Ничего неправильного в еврейских достижениях, согласно партийным идеологам (евреям или неевреям), не было, но существовала некоторая опасность, что при неограниченном росте они могут вступить в противоречие с принципом полного равенства наций и привести к взрыву антисемитизма. Меры, предложенные Лариным, не отличались от мер, предложенных Ярославским и всеми остальными: нормализация евреев (в особенности путем перехода к земледелию), модернизация неевреев (в особенности путем повышения уровня образования) и мощная разъяснительная кампания среди неевреев относительно превосходства евреев (в том смысле, что его не существует, или что оно существует по причинам одновременно основательным и временным).
Меры эти замечательны тем, что две из них увенчались успехом. Проект нормализации евреев провалился, но публичная атака на антисемитизм и беспрецедентный рост количества рабочих мест и вузовских вакансий для тысяч аполлонийцев в период Первой пятилетки привели, судя по всему, к желаемым результатам. Возможно, конечно, что опасность была не так велика, как утверждал Агитпроп: по данным В. Измозика, только 0,9% писем, перехваченных ленинградским ОГПУ между мартом 1925-го и январем 1926 года (67 из 7335), содержали отрицательные отзывы о евреях. Вполне вероятно и то, что — особенно в прежней черте оседлости — традиционный антисемитизм, а также недовольство ролью евреев в Советском государстве существовали подспудно, лишь время от времени прорываясь сквозь официальные плакаты и запреты. Так или иначе, почти все авторы воспоминаний о жизни интеллигенции Москвы и Ленинграда 1930-х годов согласны, что в то время не существовало ни враждебности к евреям, ни обычая навешивать этнические ярлыки и выстраивать этнические иерархии. Даже с учетом ностальгического соблазна выдавать желаемое за действительное и того очевидного обстоятельства, что большинство мемуаристов — члены элиты, пишущие об элите, можно заключить, что новоиспеченная, самоуверенная, жизнерадостная и страстно патриотичная советская интеллигенция 1930-х годов содержала чрезвычайно высокий процент евреев и чрезвычайно незначительное количество их хулителей. Известный философ Виталий Рубин учился в одной из лучших московских школ. Больше половины его одноклассников были евреями.
Понятно, что еврейский вопрос там не возникал. И не только в негативно антисемитском его смысле — он не возникал вообще. Все евреи знали, что они евреи, но считалось, что все относящееся к еврейству — это дело прошлого. Я вспоминаю свое отношение к рассказам отца о его детстве, о хедере и о традиционном еврейском воспитании как о чем-то канувшем в Лету. Ко мне все это отношения уже не имело. При этом, правда, не было никакого активного намерения отказываться от своего еврейства. Этот вопрос просто не стоял.

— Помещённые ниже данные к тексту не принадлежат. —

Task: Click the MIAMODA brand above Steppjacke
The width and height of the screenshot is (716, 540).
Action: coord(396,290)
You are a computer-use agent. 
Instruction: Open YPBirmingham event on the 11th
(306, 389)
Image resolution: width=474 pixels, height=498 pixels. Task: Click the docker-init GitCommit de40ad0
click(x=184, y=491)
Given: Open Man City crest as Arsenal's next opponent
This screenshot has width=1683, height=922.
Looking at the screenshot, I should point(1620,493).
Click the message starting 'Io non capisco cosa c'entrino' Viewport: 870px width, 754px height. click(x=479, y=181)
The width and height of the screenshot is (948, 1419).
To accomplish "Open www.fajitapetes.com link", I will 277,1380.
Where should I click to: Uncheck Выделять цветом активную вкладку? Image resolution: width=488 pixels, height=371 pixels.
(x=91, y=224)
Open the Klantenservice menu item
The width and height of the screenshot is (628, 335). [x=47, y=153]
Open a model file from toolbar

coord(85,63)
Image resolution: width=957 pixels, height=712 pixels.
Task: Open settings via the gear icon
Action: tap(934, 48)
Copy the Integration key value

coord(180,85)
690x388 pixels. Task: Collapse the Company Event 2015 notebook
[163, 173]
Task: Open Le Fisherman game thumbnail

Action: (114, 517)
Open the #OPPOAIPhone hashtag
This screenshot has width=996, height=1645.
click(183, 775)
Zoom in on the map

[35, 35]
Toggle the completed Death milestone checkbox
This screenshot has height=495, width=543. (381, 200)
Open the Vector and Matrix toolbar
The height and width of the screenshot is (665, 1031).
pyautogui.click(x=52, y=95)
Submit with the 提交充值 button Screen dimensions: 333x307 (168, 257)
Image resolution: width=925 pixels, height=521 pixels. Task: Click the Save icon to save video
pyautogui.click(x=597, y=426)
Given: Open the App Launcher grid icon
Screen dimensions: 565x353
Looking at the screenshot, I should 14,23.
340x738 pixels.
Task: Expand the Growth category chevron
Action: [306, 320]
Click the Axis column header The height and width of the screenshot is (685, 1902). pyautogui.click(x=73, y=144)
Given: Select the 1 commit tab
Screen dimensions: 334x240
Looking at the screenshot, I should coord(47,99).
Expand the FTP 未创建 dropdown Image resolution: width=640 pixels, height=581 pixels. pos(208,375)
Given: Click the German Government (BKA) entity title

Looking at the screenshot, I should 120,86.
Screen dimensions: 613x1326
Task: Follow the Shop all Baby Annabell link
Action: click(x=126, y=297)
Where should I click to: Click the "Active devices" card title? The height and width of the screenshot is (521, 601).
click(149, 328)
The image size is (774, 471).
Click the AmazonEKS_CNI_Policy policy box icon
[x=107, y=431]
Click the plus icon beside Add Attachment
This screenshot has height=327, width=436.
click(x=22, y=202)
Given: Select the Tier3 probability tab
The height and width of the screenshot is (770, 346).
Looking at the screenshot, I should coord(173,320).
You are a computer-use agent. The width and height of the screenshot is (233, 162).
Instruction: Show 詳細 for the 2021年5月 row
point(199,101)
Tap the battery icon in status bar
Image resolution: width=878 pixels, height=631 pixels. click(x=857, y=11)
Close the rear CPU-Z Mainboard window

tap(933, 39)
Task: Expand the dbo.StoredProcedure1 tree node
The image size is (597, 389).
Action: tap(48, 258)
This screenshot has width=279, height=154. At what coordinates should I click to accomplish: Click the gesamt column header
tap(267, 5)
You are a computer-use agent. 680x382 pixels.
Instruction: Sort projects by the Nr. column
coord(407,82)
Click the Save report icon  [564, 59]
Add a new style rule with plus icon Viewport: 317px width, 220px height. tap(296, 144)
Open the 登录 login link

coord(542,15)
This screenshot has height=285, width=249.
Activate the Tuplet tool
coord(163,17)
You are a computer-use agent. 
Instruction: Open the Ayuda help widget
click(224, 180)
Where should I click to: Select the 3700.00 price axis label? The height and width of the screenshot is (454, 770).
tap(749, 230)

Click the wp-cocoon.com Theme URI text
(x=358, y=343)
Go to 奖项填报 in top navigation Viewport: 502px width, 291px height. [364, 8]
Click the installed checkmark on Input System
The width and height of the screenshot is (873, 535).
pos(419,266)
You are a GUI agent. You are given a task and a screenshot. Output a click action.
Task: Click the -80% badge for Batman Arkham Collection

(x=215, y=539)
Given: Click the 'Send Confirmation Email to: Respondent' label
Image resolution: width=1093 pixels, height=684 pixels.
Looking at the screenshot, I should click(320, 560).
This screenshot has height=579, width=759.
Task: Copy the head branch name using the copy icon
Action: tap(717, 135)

Советский Союз пытался создать уникальную смесь аполлонизма с меркурианством, а быстро разраставшаяся советская интеллигенция в основном состояла из ее благодарных потребителей. Дети евреев обретали аполлонийскую мощь и воинственность; «дети рабочих» набирались меркурианской сообразительности и подвижности. И те и другие презирали своих родителей (как — по определению — полулюдей); и те и другие готовились в пророки. Василий Сталин как-то сказал своей младшей сестре Светлане: «А знаешь, наш отец раньше был грузином». Или, как выразился мальчик Мотл из повести Шолом-Алейхема: «Мне хорошо, я сирота».